Well, to start there is a few things to get used to. Using two
different "helpful" GUI layers, github and tortoise does maybe help in
most situations, but when something go wrong it make you description
harder to interpret. The last listing you put here was clear as it
could be and the kind of stuff you should put up to get help. Sorry I
was off-line, good thing Mathis responded.
The first commit in the master branch created by GitHub when you created
an "empty" git repository -- shrug -- is not very helpful. It created
most, if not all, of the problems for you. Basically it caused the two
repositories to have conflicting histories, with no normal commonality.
This commonality is normally created by clone, rather than creating a
new repository and pushing into it. The latter would have been OK I
think, just unusual, had the new repository really been empty -- shrug
again ---. The GitHub way of cloning is to make a Fork.
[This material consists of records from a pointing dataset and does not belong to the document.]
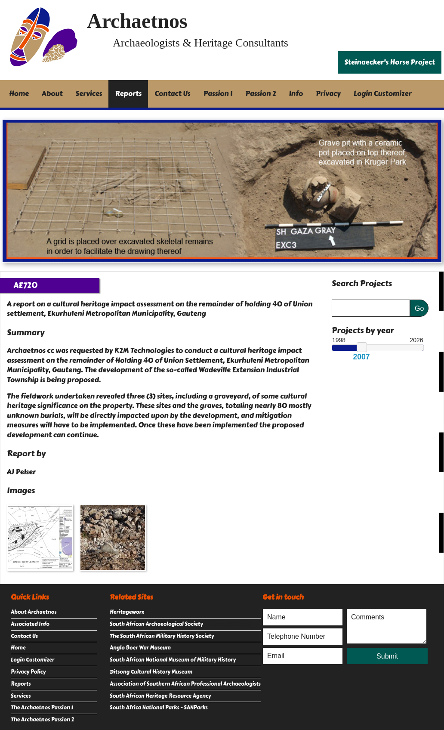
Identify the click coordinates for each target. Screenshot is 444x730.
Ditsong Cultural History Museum (151, 672)
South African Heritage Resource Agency (160, 696)
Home (19, 93)
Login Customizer (383, 93)
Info (296, 93)
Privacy (328, 93)
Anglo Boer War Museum (140, 648)
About (52, 93)
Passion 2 (260, 93)
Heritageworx (127, 612)
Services (89, 93)
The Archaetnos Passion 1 (42, 707)
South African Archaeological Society (156, 624)
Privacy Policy (28, 672)
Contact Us (172, 93)
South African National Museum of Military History (173, 660)
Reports (128, 93)
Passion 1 (218, 93)
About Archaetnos (33, 612)
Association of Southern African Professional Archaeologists (185, 684)
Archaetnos (137, 20)
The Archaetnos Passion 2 (42, 720)
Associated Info (30, 624)
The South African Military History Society (162, 636)
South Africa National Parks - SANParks (159, 707)
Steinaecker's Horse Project (389, 62)
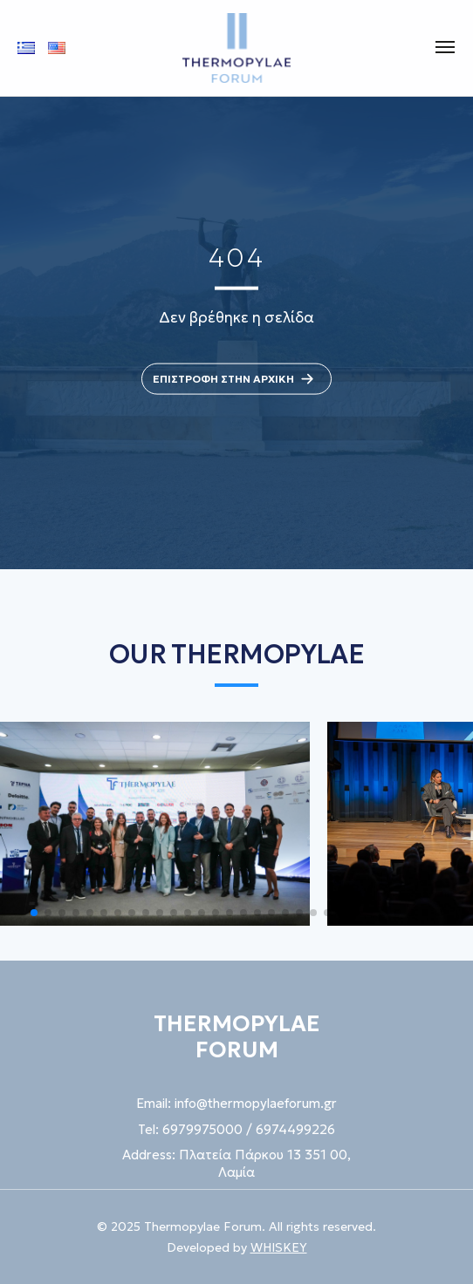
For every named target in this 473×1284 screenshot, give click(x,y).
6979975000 (202, 1129)
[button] (34, 912)
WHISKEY (278, 1247)
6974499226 (295, 1129)
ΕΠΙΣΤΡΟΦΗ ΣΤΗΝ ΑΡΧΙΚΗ (236, 378)
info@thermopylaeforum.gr (256, 1103)
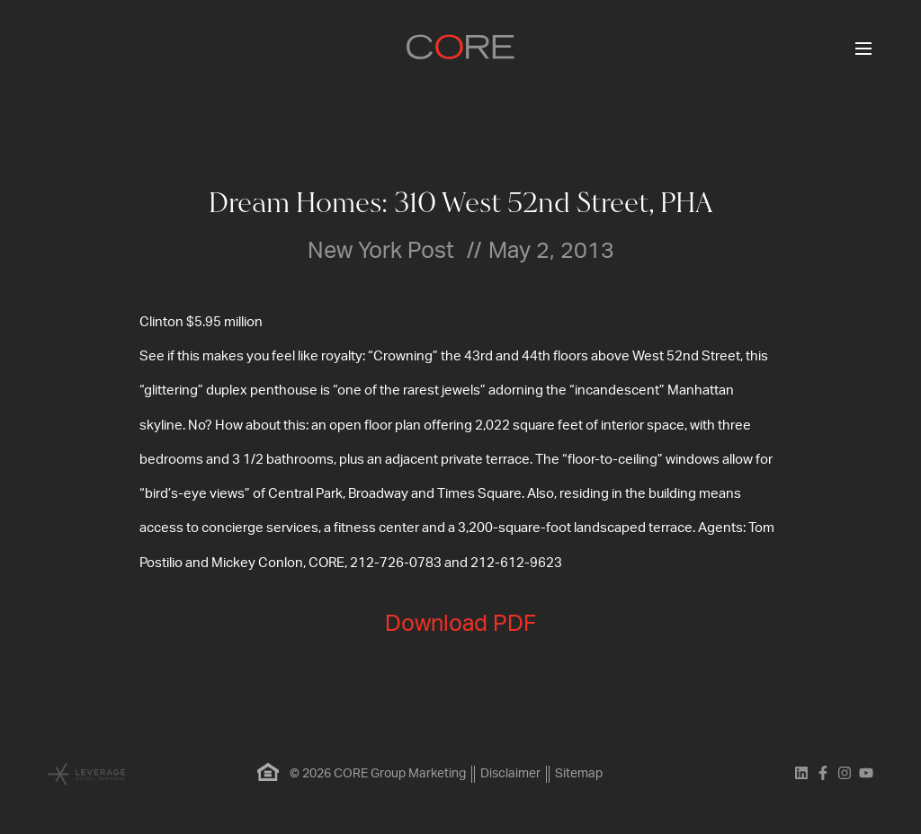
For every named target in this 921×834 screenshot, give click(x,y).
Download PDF (460, 624)
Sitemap (579, 773)
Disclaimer (510, 773)
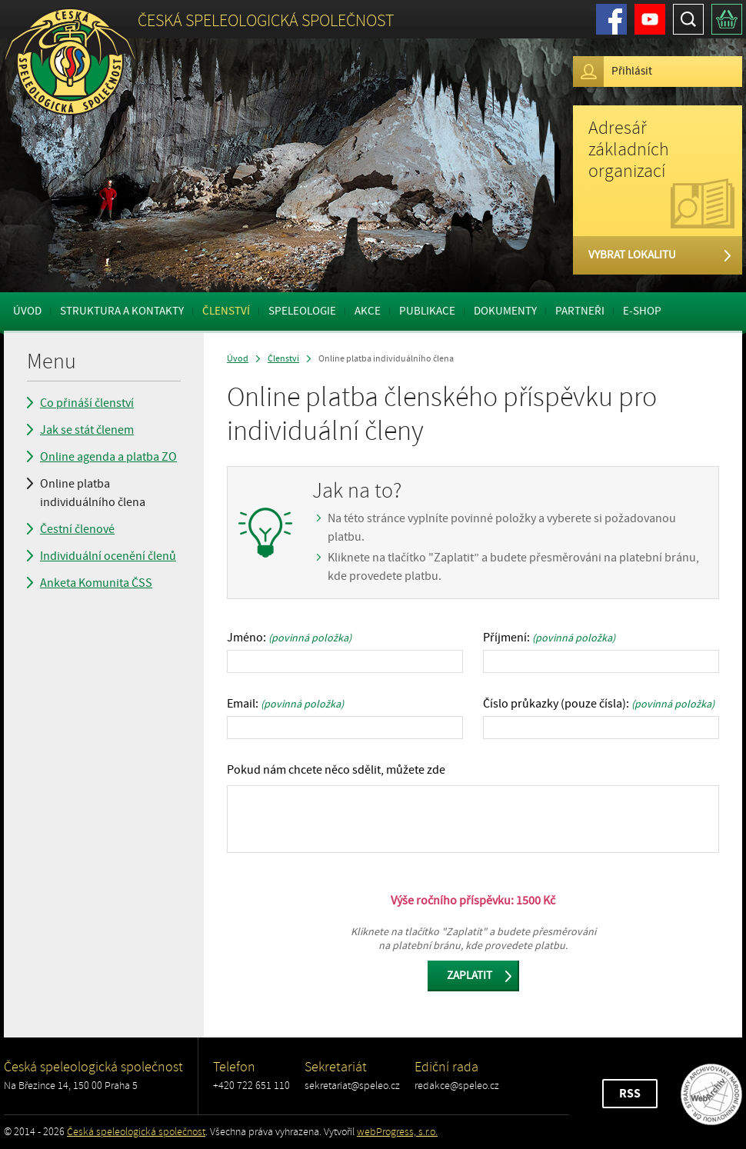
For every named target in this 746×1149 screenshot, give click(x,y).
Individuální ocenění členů (108, 556)
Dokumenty (505, 311)
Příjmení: (549, 637)
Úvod (27, 311)
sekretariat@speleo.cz (352, 1085)
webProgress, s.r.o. (397, 1131)
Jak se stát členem (87, 430)
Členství (226, 311)
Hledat (688, 19)
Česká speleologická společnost (136, 1131)
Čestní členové (77, 529)
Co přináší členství (87, 403)
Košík (726, 19)
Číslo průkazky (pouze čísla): (598, 703)
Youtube (649, 19)
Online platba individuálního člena (92, 493)
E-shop (642, 311)
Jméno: (289, 637)
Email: (285, 703)
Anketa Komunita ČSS (96, 583)
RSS (630, 1093)
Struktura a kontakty (122, 311)
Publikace (427, 311)
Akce (368, 311)
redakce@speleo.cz (457, 1085)
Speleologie (302, 311)
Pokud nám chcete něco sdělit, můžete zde (336, 770)
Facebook (611, 19)
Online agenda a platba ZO (108, 457)
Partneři (579, 311)
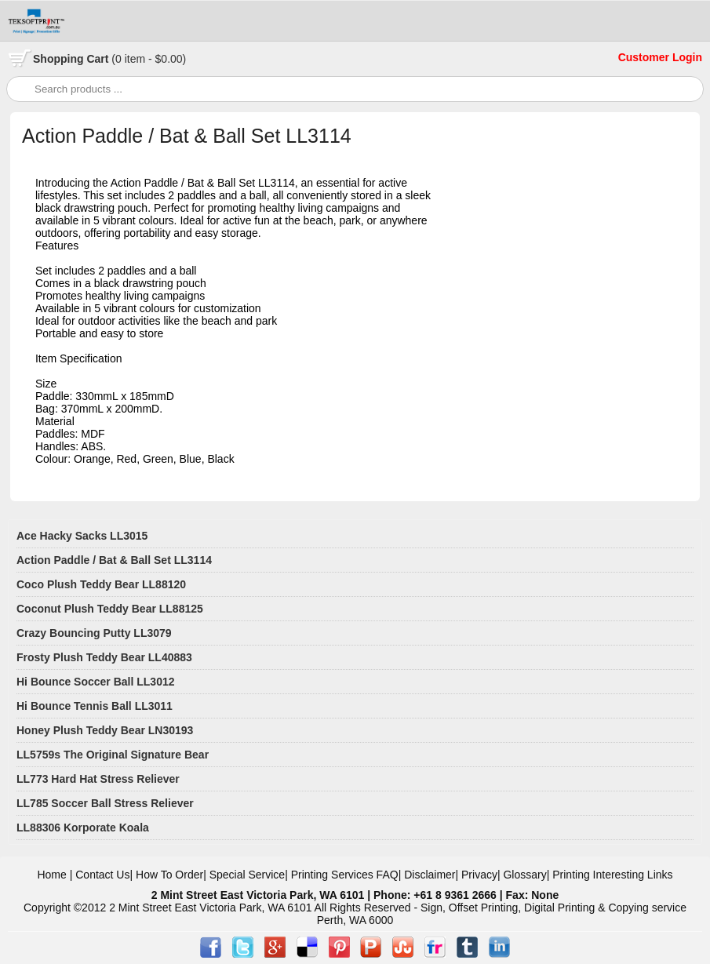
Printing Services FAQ (345, 874)
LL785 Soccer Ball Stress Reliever (105, 803)
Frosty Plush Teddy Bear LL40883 (104, 657)
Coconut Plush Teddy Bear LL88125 (109, 608)
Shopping (59, 59)
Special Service (247, 874)
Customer (645, 57)
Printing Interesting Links (612, 874)
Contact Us (102, 874)
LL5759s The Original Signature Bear (112, 754)
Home (51, 874)
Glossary (524, 874)
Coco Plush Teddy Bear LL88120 (101, 584)
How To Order (169, 874)
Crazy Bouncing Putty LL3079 (94, 633)
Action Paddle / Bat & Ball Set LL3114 (114, 560)
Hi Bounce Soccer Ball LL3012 (95, 681)
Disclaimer (429, 874)
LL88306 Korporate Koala (82, 827)
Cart (109, 59)
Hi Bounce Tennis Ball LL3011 (94, 706)
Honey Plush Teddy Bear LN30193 (104, 730)
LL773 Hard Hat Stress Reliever (98, 779)
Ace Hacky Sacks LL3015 (81, 535)
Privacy (479, 874)
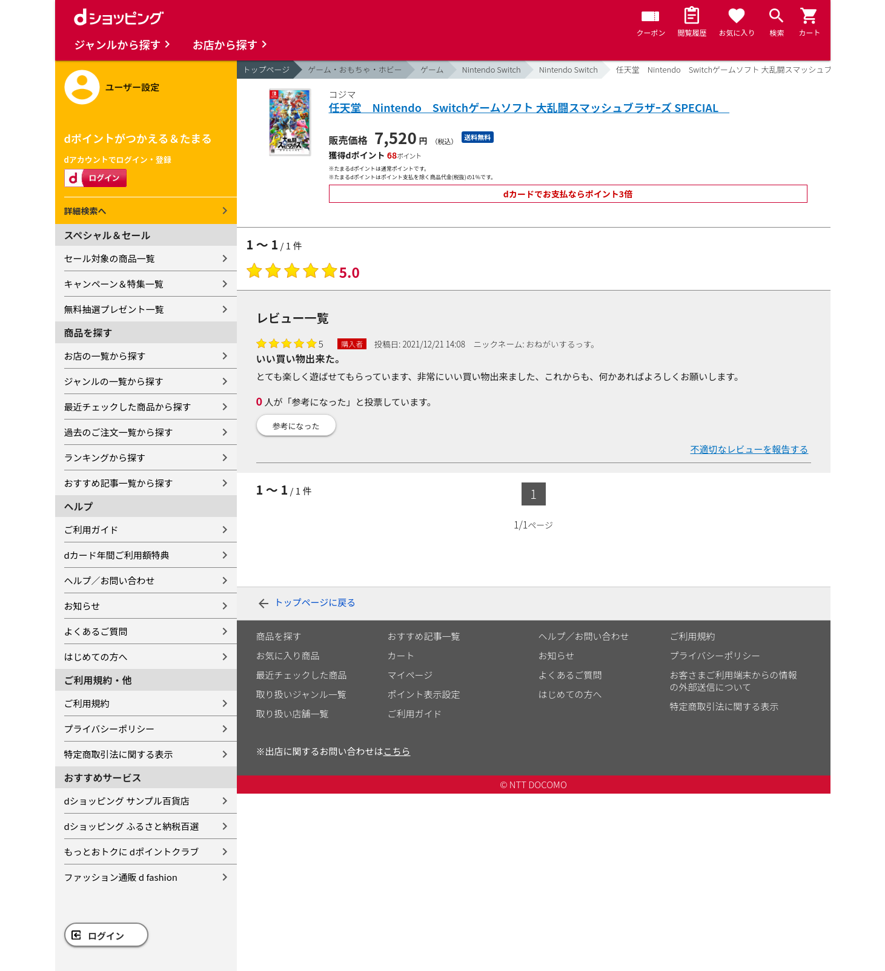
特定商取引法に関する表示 (118, 754)
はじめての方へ (96, 656)
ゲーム (432, 69)
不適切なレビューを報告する (749, 449)
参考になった (296, 426)
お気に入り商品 (288, 655)
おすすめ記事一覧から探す (118, 482)
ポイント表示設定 (424, 694)
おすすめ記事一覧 (424, 636)
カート (401, 655)
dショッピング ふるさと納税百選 (131, 826)
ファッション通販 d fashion (120, 877)
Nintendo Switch (491, 69)
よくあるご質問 (96, 631)
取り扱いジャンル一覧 (301, 694)
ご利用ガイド (91, 529)
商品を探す (279, 636)
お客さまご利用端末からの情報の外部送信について (733, 680)
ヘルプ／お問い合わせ (109, 580)
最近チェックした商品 (301, 674)
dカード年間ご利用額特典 (117, 554)
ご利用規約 (87, 703)
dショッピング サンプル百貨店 (127, 800)
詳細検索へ (85, 211)
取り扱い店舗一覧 (292, 713)
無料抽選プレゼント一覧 (114, 309)
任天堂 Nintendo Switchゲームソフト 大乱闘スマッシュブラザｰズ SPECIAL (529, 107)
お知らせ (82, 605)
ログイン (106, 935)
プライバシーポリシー (109, 728)
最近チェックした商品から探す (127, 406)
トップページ (266, 69)
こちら (397, 751)
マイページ (410, 674)
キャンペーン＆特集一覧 (114, 283)
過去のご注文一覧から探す (118, 432)
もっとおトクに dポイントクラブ (131, 851)
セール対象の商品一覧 (109, 258)
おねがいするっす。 (562, 344)
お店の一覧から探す (105, 355)
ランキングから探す (105, 457)
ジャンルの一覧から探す (114, 381)
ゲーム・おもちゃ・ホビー (355, 69)
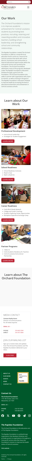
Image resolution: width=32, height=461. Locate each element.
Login (1, 460)
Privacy (9, 459)
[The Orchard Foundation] (8, 7)
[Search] (18, 2)
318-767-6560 (19, 409)
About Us (6, 373)
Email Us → (7, 326)
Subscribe (10, 355)
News (5, 381)
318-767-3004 (19, 332)
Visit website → (6, 448)
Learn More (8, 141)
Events (5, 379)
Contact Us (7, 384)
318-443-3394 (19, 330)
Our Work (6, 376)
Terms (3, 459)
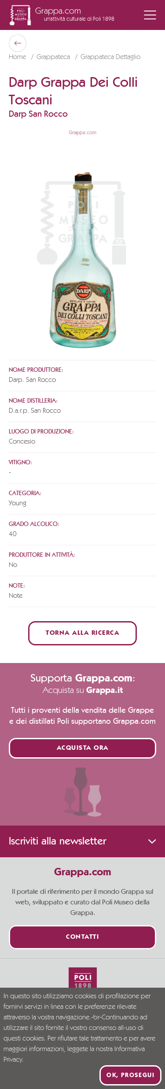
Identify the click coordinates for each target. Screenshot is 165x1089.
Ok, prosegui (130, 1075)
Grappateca (54, 57)
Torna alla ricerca (82, 633)
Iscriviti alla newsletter (82, 841)
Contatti (82, 937)
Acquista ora (83, 748)
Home (18, 57)
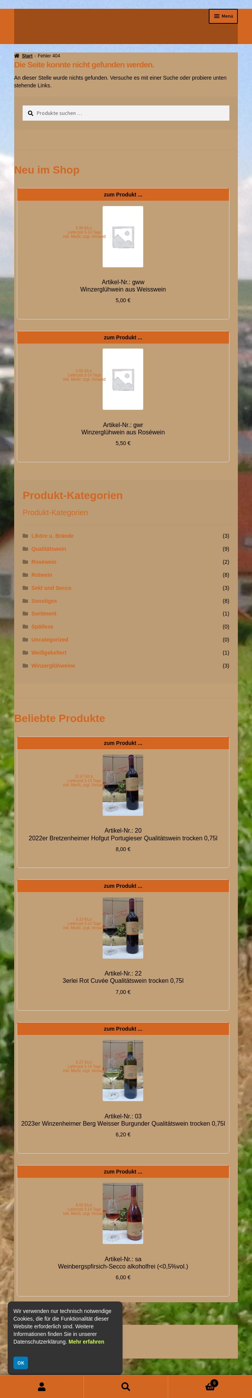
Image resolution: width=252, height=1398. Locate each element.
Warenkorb (193, 1382)
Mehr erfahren (86, 1342)
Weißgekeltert (49, 653)
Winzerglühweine (53, 666)
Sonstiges (44, 601)
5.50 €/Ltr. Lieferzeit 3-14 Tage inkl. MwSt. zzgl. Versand (84, 375)
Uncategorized (49, 640)
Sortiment (43, 614)
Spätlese (42, 627)
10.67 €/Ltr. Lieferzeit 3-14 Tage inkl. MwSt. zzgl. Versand (84, 780)
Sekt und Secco (51, 588)
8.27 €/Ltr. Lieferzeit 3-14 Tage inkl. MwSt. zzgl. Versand (84, 1066)
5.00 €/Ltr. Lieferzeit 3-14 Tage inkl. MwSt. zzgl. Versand (84, 232)
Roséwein (43, 562)
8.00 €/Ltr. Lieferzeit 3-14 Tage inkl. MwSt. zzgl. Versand (84, 1209)
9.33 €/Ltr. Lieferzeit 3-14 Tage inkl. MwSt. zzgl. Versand (84, 923)
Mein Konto (42, 1386)
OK (20, 1362)
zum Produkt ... (123, 195)
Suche (126, 1386)
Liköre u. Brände (52, 536)
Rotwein (41, 575)
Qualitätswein (48, 549)
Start (27, 56)
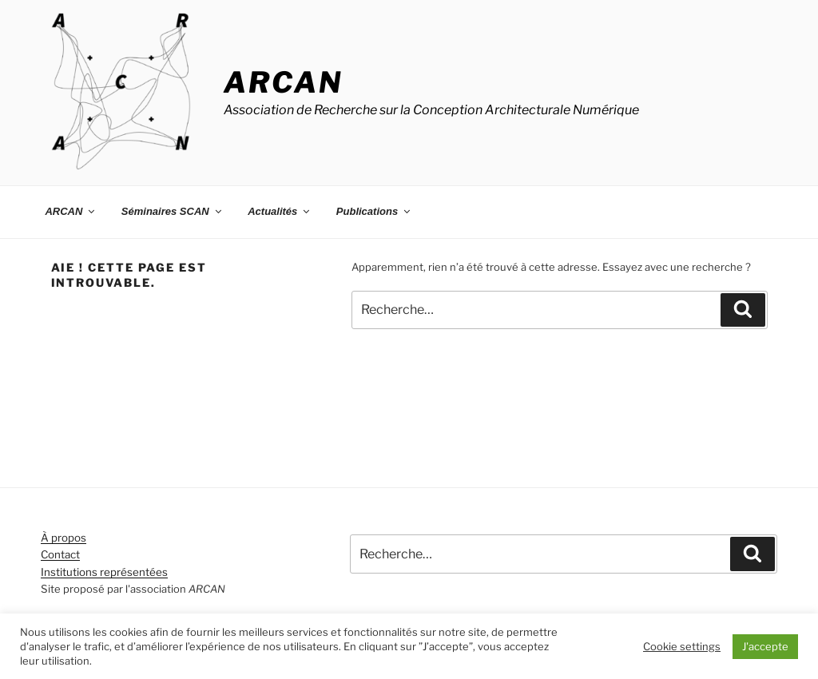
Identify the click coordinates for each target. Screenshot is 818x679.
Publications (374, 211)
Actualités (280, 211)
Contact (60, 554)
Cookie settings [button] (682, 646)
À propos (63, 537)
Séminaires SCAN (172, 211)
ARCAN (283, 82)
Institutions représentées (104, 572)
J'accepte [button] (765, 646)
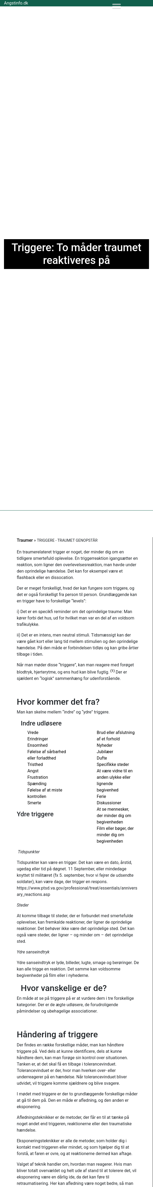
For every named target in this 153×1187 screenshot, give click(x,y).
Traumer (25, 540)
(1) (112, 671)
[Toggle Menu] (116, 6)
The command you used to push:
git push myremote suncc:master
does as Mathis wrote ask git to push your local suncc branch to a master
branch at the remote end. This is asking remote git at github to merge
your changes from your local suncc branch onto the tip of the remote
master branch. If the commit at the tip of the remote master branch in
its history contain commits that are not in the history of your suncc
branch, then there is no trivial and safe "fast-forward" way of
performing this merge, to a total replace is only option.
"Updates were rejected because a pushed branch tip is behind its remote"
Git refused to change history. There is no common commit in the two
branches histories either. So effectively your command was more or less
to change the complete history of the remote repository. It would
change the tip of the master branch from the initial github commit to a
completely unrelated commit, i.e.: they have no common history. As no
branch or tag would point to the old master branch (the github initial
commit), it would sort of be invisible and would likely be removed at
some point during garbage collection. Nothing points to it any more and
it is by definition garbage. Git is very careful about making garbage
without you forcing it.
Some advise:
The GUI trying to helpfully lead you to make selections where some
sensible default could have been better. Try to understand what you
select, or use defaults and hope they make sense.
In a command line you would less often ask for things you do not
understand, because you don't know them, so I guess in this respects
GUIs are not that helpful.
Always do your non trivial stuff locally. I.e.: merge between local
branches, don't push and ask the remote to merge. Pull or fetch, then
fix branches locally as you would like them on the remote, then make
sure you have tested what you have, then push the branches you want on
the remote. If you only want changes in master, you merge to master
locally and push master to master.
If you cloned from a place you could write to, then all defaults is set
up for you. If not change, the default push remote when you have one.